No. 16/July 11, 1997
Flights of Corn Earworm Adults Have Been Heavy in Some Areas
Rick Weinzierl, Extension entomologist on campus, reported a couple of weeks ago that the numbers of corn earworm adults captured in traps were extremely large in southwestern Illinois (100 to 400 per night). Flights elsewhere were very light (0 to 1 or 2 per night in east-central Illinois), light (3 to 6 per night at Dixon Springs), low to moderate (6 to 10 per night near LaSalle-Peru, and 3 to 5 per night near Belvidere), to heavy (46 per night in one trap in central Illinois, and 20 to 100 per night in western Illinois). Although this news is a bit old, I thought you might want to keep corn earworms in the back of your mind. Field corn rarely is economically damaged by corn earworm larvae, but their presence can increase the incidence of ear rots. It should also be interesting to watch for the presence of corn earworm larvae in Bt-cornfields. Bt-corn does not provide outright control of corn earworms, but research indicates that it "messes up" their development. Other research indicates that the incidence of aflatoxin associated with corn earworm injury is reduced in Btcorn hybrids.
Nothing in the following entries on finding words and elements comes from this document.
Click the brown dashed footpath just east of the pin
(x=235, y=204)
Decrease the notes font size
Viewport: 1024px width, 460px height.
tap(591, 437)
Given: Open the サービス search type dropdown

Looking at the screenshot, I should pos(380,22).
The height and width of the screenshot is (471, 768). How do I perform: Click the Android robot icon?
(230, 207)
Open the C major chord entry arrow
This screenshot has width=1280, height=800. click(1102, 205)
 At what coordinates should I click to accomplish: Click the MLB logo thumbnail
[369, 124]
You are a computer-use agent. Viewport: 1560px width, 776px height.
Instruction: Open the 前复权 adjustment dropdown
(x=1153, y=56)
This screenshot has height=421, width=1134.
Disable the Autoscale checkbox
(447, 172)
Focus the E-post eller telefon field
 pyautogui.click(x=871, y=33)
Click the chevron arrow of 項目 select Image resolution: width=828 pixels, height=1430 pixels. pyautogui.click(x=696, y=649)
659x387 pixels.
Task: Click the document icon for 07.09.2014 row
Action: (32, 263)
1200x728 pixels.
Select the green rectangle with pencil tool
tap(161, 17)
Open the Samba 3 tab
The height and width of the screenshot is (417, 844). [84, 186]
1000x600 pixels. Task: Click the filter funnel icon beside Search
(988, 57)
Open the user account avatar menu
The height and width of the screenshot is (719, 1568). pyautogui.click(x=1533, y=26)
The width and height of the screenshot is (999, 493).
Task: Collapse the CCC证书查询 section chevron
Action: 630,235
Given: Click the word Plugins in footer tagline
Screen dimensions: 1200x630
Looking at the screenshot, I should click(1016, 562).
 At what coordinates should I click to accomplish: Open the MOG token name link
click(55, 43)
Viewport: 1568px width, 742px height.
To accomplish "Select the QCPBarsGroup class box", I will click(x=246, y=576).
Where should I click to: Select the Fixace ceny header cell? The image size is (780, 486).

Producers of seed corn and sweet corn always are concerned about corn earworms. To place the previously mentioned moth counts in perspective, the guideline for protecting seed corn is to treat if 10 or more moths are captured in a pheromone trap for several consecutive nights. However, only fields silking and/or pollinating during this time would be candidates for treatment. This information was taken from Seed Corn Pest Management Manual for the Midwest, published by Purdue University. Rick Weinzierl offers the following treatment guideline for corn earworms in sweet corn: Earworm sprays should begin within 1 or 2 days after first silk whenever moth counts consistently are more than 2 to 3 per night. Spray intervals should be based upon moth counts and temperatures–as short as every 2 days when moth counts exceed 50 to 100 per night and temperatures are in the 90s; as long as every 4 to 5 days when moth counts are under 10 and daily highs are in the 70s. Just one more caterpillar to think about!